22 | 22 | 26 | 24 | 23 | 27 | 25 | 20 | 24 | 26 |
25 | 25 | 19 | 24 | 20 | 22 | 24 | 25 | 25 | 20 |
23 | 30 | 26 | 20 | 25 | 28 | 19 | 26 | 26 | 23 |
25 | 23 | 23 | 23 | 22 | 26 | 27 | 23 | 28 | 24 |
- (2 points) Construct a 99% confidence interval estimate of the mean number of chocolate chips in all such cookies. How does the confidence interval not contradict the fact that most of the original values do not fall between the confidence interval limits?
- (2 points) Construct a 90% confidence interval estimate of the standard deviation of the numbers of chocolate chips in all such cookies.
- (3 points) You want to estimate the mean amount of time Internet users spend on Facebook each month.
- (2 point) How many Internet users must be surveyed in order to be 95% confident that your sample mean is within 15 minutes of the population mean? Based on results from a prior survey, assume that the standard deviation of the population of monthly times spent on Facebook is 210 minutes.

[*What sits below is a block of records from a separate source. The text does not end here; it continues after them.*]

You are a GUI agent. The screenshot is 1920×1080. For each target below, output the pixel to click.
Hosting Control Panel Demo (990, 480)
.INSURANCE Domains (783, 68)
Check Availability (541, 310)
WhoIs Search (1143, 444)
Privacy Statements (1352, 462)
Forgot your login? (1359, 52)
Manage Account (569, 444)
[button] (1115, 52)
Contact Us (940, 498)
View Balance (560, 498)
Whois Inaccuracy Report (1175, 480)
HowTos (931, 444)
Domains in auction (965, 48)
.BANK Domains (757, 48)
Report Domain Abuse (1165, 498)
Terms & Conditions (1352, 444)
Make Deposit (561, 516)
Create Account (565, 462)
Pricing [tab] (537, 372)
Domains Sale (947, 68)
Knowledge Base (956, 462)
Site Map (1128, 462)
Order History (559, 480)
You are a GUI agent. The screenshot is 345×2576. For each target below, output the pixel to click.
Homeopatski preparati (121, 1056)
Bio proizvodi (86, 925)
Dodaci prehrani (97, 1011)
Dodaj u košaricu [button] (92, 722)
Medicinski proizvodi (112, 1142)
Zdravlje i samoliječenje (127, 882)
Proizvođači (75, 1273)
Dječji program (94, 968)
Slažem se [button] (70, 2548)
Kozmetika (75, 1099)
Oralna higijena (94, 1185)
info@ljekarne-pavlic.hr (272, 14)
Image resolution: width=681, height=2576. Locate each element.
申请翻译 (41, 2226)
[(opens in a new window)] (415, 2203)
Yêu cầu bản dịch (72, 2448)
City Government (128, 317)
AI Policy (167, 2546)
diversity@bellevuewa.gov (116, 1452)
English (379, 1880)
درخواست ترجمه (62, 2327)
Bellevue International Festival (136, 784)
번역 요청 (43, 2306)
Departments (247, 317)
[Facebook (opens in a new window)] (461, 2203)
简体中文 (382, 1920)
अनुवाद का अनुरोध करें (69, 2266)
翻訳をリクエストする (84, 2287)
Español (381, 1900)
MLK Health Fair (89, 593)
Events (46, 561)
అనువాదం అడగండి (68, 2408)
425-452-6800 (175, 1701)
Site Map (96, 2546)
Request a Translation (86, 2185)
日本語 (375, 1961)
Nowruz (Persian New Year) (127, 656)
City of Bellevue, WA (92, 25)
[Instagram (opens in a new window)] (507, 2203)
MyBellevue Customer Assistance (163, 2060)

- (1 point) What is a major obstacle in getting a good estimate of the population mean?
- (3 points) 25 men and 25 women were assessed for health purposes, and their pulse rates recorded. The men’s pulse rates had a mean of 67.3 beats per minute and a standard deviation of 10.3 beats per minute. The women’s pulse rates had a mean of 77.5 beats per minute and a standard deviation of 11.6 beats per minute.
- (1 point) Construct a 99% confidence interval estimate of the standard deviation of the pulse rates of men.
- (1 point) Construct a 99% confidence interval estimate of the standard deviation of the pulse rates of women.
- (1 point) Compare the variation of the pulse rats of men and women. Does there appear to be a difference?